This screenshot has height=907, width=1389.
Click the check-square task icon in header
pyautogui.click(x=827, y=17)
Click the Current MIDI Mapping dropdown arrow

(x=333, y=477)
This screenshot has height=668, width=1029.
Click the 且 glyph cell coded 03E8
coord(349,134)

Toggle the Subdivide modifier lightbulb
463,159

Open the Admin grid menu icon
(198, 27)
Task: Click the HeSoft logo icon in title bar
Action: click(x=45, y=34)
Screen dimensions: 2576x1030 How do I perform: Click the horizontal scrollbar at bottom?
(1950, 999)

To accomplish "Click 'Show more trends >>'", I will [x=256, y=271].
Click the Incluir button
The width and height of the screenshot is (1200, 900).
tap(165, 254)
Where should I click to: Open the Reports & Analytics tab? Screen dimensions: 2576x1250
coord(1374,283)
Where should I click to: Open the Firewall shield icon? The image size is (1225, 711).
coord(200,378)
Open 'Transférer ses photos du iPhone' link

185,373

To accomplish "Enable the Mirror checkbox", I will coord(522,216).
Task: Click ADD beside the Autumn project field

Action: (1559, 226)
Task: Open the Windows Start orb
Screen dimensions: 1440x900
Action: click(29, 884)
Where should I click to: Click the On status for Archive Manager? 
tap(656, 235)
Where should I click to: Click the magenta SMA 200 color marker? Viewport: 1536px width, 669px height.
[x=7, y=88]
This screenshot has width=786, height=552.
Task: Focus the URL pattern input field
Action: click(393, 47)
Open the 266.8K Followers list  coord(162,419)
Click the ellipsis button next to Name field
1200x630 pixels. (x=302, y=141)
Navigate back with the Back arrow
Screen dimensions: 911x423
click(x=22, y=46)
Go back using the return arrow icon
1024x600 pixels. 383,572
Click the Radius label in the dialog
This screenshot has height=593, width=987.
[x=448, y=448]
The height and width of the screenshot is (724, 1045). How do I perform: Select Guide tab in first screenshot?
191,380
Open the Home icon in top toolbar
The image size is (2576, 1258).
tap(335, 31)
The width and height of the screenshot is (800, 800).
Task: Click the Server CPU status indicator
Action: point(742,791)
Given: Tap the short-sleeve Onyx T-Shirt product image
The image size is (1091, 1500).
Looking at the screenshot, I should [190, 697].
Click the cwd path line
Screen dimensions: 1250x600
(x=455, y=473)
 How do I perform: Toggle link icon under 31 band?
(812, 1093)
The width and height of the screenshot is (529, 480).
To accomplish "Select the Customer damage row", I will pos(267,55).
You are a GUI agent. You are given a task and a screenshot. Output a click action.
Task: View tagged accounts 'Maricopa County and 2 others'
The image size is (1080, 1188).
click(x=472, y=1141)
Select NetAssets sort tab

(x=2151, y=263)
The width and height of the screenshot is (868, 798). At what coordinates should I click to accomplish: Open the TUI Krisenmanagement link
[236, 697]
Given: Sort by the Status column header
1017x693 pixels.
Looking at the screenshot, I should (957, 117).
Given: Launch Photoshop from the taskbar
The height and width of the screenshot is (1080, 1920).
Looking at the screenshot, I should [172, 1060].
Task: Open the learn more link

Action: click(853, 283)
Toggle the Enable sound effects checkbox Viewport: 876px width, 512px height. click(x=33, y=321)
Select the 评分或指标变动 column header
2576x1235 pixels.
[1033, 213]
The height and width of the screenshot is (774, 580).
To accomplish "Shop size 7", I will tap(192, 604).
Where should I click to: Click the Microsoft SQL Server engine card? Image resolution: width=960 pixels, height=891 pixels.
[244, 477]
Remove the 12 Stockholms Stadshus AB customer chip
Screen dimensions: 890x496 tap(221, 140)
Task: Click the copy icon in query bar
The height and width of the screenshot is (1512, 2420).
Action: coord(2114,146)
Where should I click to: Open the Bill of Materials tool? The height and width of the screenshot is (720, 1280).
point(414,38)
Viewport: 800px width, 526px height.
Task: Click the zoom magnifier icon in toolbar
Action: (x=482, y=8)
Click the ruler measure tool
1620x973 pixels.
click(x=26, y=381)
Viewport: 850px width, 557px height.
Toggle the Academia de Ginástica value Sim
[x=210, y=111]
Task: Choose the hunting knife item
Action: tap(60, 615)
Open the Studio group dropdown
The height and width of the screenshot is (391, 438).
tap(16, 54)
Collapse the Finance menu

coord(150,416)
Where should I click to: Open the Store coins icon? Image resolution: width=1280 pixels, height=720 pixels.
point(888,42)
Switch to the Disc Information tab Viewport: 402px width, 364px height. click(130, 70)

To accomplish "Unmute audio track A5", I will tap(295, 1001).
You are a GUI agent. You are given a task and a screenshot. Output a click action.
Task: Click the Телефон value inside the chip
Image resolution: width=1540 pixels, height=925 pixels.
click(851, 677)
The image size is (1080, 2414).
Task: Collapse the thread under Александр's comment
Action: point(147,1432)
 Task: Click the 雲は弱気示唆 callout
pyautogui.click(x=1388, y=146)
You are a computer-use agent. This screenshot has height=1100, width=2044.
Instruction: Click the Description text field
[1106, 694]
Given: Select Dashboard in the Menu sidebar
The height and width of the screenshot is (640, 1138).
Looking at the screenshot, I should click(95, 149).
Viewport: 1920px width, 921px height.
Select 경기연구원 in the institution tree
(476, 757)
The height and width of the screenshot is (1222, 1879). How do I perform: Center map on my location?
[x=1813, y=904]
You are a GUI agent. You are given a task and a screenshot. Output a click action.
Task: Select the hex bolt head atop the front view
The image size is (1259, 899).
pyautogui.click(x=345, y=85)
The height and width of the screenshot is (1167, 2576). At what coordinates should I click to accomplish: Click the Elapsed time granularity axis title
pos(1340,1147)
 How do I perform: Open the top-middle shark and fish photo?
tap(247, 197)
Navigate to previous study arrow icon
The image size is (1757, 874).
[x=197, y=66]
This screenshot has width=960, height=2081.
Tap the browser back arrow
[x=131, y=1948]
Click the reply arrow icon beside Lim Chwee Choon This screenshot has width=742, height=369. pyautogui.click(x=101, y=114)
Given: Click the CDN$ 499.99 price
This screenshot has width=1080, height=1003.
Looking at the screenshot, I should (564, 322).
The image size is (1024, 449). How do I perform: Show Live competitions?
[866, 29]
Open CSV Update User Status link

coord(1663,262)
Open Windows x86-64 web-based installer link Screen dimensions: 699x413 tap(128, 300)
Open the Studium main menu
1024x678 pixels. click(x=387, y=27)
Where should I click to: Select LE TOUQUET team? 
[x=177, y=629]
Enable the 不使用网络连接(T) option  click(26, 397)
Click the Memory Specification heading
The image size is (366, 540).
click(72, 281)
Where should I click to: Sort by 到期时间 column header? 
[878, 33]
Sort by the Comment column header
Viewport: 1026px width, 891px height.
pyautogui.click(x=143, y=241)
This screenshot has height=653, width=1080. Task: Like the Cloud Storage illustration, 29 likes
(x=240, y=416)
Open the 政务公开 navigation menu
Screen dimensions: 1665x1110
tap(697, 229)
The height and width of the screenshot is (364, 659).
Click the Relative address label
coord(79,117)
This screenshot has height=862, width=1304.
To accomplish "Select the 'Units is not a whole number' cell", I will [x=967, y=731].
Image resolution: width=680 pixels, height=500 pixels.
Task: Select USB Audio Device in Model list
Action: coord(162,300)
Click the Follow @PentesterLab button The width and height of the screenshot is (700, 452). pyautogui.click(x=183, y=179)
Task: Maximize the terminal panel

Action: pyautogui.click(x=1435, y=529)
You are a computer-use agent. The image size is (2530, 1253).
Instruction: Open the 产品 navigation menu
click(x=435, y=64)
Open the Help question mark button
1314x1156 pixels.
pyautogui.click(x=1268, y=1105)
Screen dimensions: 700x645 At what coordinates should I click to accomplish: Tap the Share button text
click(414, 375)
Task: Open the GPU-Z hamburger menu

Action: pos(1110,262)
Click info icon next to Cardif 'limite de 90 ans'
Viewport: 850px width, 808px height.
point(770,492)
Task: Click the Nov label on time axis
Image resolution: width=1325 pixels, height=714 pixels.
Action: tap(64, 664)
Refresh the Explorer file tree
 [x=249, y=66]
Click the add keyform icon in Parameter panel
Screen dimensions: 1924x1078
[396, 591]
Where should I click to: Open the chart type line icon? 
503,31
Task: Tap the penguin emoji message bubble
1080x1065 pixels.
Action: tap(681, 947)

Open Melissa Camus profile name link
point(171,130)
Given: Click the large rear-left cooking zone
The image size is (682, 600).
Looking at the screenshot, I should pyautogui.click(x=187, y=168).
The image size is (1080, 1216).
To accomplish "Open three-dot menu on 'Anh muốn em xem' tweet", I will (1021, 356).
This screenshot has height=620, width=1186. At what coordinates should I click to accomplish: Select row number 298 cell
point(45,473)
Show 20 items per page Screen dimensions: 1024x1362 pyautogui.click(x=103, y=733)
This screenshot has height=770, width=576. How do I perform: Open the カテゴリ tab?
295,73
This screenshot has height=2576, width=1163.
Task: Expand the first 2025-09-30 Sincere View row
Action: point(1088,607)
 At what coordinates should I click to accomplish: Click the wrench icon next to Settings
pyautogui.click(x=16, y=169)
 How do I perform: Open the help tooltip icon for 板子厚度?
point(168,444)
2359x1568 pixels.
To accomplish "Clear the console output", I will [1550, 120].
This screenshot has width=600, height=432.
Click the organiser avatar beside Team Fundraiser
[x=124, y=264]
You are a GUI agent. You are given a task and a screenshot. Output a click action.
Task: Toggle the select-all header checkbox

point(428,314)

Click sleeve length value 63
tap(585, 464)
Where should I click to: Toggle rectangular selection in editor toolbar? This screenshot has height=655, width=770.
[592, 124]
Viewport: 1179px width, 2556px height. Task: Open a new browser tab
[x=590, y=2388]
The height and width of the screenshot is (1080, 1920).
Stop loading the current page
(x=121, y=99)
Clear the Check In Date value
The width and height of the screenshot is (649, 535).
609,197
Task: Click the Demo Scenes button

--- TASK ---
Count the lines in the listing above that contain the string "pyautogui", treating uppercase and lowercase as different. Reply with the number only.

--- TASK ANSWER ---
11